Implementation:Tencent Ncnn YOLOv8 Pose Example
| Knowledge Sources | |
|---|---|
| Domains | Vision, Pose_Estimation |
| Last Updated | 2026-02-09 19:00 GMT |
Overview
Concrete tool for human pose estimation with 17 COCO keypoints using YOLOv8 with ncnn.
Description
This example implements YOLOv8 pose estimation using the ncnn inference framework, combining person detection and keypoint localization in a single forward pass. The model produces two output blobs: a detection blob (w=65, h=8400) containing DFL bbox regression (16x4=64 values) and a person confidence score, and a keypoint blob (w=51, h=8400) containing 17 COCO body keypoints with 3 values each (x coordinate, y coordinate, visibility confidence). Input images are preprocessed with letterbox padding to 640x640 resolution. The output visualization draws skeleton connections between anatomically linked keypoints on detected persons.
Usage
Use this example when you need to detect human poses using the YOLOv8 architecture for applications such as fitness tracking, gesture recognition, or action recognition on mobile and edge devices. This is the YOLOv8 predecessor to the YOLO11 pose estimation variant.
Code Reference
Source Location
- Repository: Tencent_Ncnn
- File: examples/yolov8_pose.cpp
- Lines: 1-550
Signature
struct KeyPoint
{
cv::Point2f p;
float prob;
};
struct Object
{
cv::Rect_<float> rect;
int label;
float prob;
std::vector<KeyPoint> keypoints;
};
static int detect_yolov8_pose(const cv::Mat& bgr, std::vector<Object>& objects);
static void generate_proposals(int stride, const ncnn::Mat& pred,
const ncnn::Mat& pred_kps,
float prob_threshold, std::vector<Object>& objects);
static void qsort_descent_inplace(std::vector<Object>& objects);
static void nms_sorted_bboxes(const std::vector<Object>& objects,
std::vector<int>& picked, float nms_threshold,
bool agnostic = false);
Import
#include "layer.h"
#include "net.h"
I/O Contract
Inputs
| Name | Type | Required | Description |
|---|---|---|---|
| image_path | const char* | Yes | Path to input image file |
Outputs
| Name | Type | Description |
|---|---|---|
| objects | std::vector<Object> | Detected persons with bounding boxes, confidence scores, and 17 keypoints each with (x, y, confidence) |
Model Files
| File | Description |
|---|---|
| yolov8n_pose.ncnn.param | YOLOv8-Pose nano model parameter file |
| yolov8n_pose.ncnn.bin | YOLOv8-Pose nano model weight file |
Usage Examples
Running the Example
./yolov8_pose image.jpg
Key Code Pattern
ncnn::Net yolov8;
yolov8.opt.use_vulkan_compute = true;
yolov8.load_param("yolov8n_pose.ncnn.param");
yolov8.load_model("yolov8n_pose.ncnn.bin");
const int target_size = 640;
const float prob_threshold = 0.25f;
const float nms_threshold = 0.45f;
// Letterbox pad to 640x640
ncnn::Mat in = ncnn::Mat::from_pixels_resize(bgr.data,
ncnn::Mat::PIXEL_BGR2RGB, img_w, img_h, w, h);
const float norm_vals[3] = {1 / 255.f, 1 / 255.f, 1 / 255.f};
in_pad.substract_mean_normalize(0, norm_vals);
ncnn::Extractor ex = yolov8.create_extractor();
ex.input("in0", in_pad);
ncnn::Mat out0; // bbox + person score (w=65, h=8400)

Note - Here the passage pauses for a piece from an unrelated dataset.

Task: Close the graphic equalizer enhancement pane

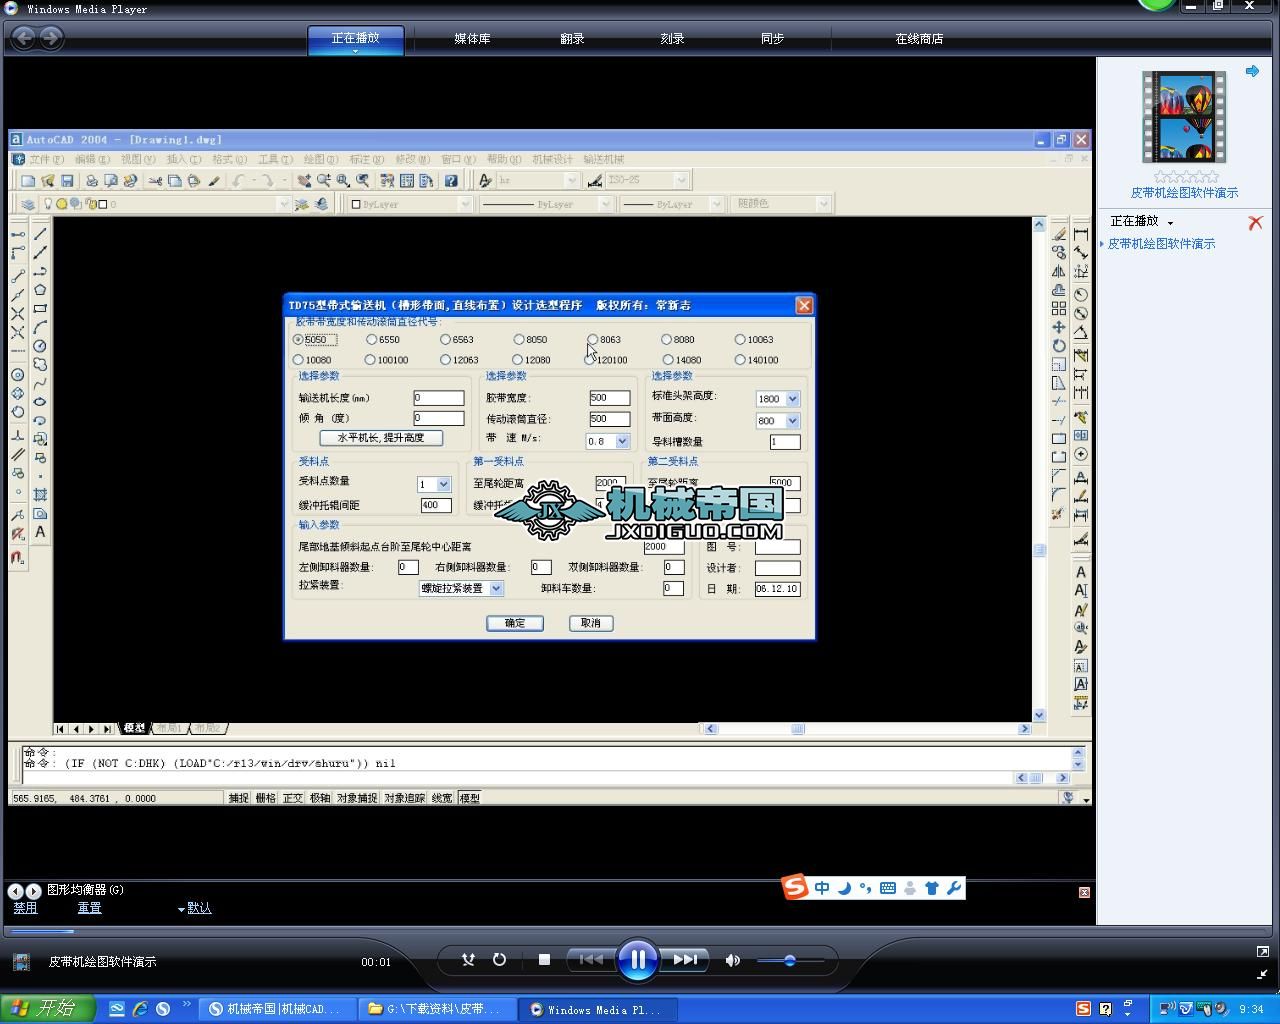Action: (x=1084, y=892)

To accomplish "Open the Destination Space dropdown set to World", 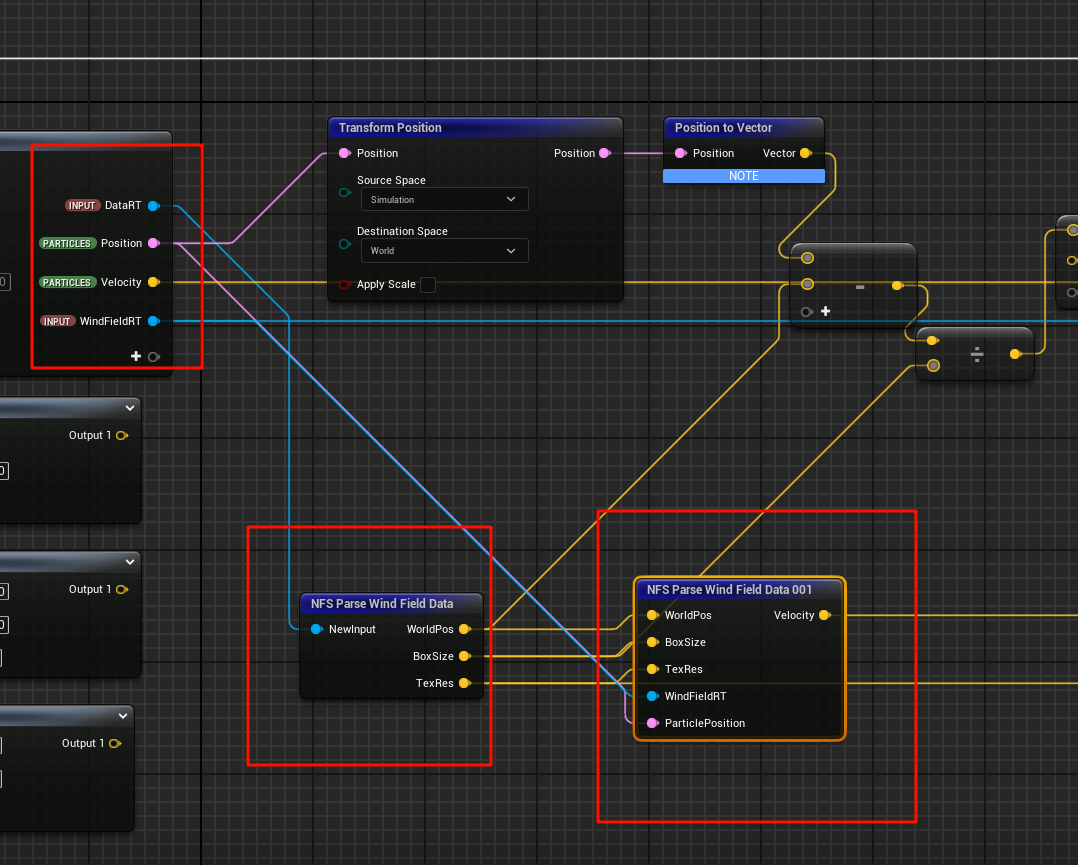I will (444, 251).
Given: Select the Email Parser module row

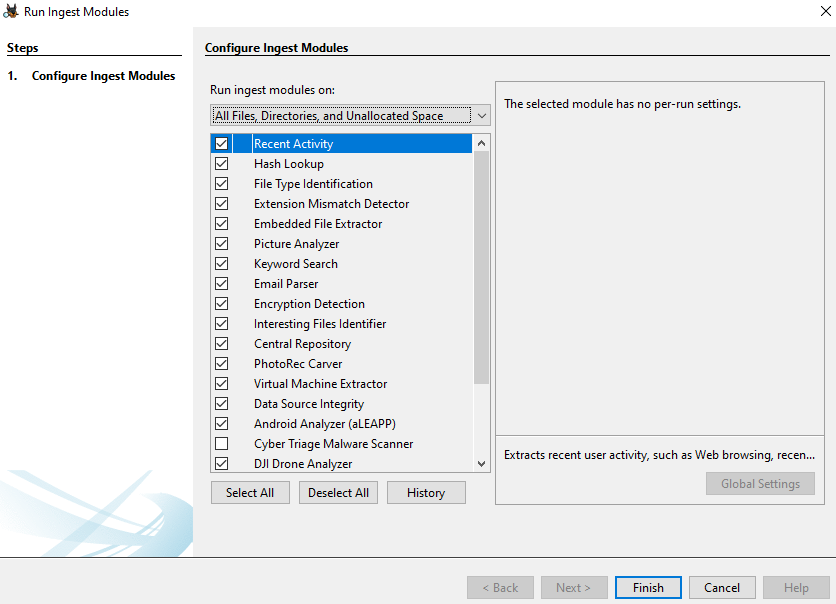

ncnn::Mat out1; // keypoints (w=51, h=8400)
ex.extract("out0", out0);
ex.extract("out1", out1);
Implementation Details
Preprocessing
Input images are resized while preserving aspect ratio and letterbox padded to 640x640 (a multiple of max_stride=32). Pixel values are converted from BGR to RGB and normalized by dividing by 255. The padding fill value is 114.
Output Tensor Layout
The model produces two output tensors:
- out0 (w=65, h=8400): Contains DFL bbox regression (16x4=64 values) and 1 person confidence score for 8400 candidate boxes across three stride levels (8, 16, 32)
- out1 (w=51, h=8400): Contains 17 keypoints x 3 values (x, y, confidence) per candidate box
Keypoint Skeleton
The 17 COCO keypoints are connected by skeleton edges for visualization: nose-eyes-ears form the head connections, shoulders-elbows-wrists form arm chains, and hips-knees-ankles form leg chains, with shoulder-hip connections forming the torso.
Model Conversion
Models are converted from Ultralytics format using PNNX. The conversion requires modifying reshape operations for dynamic shapes and re-exporting with dual input shapes (640x640 and 320x320).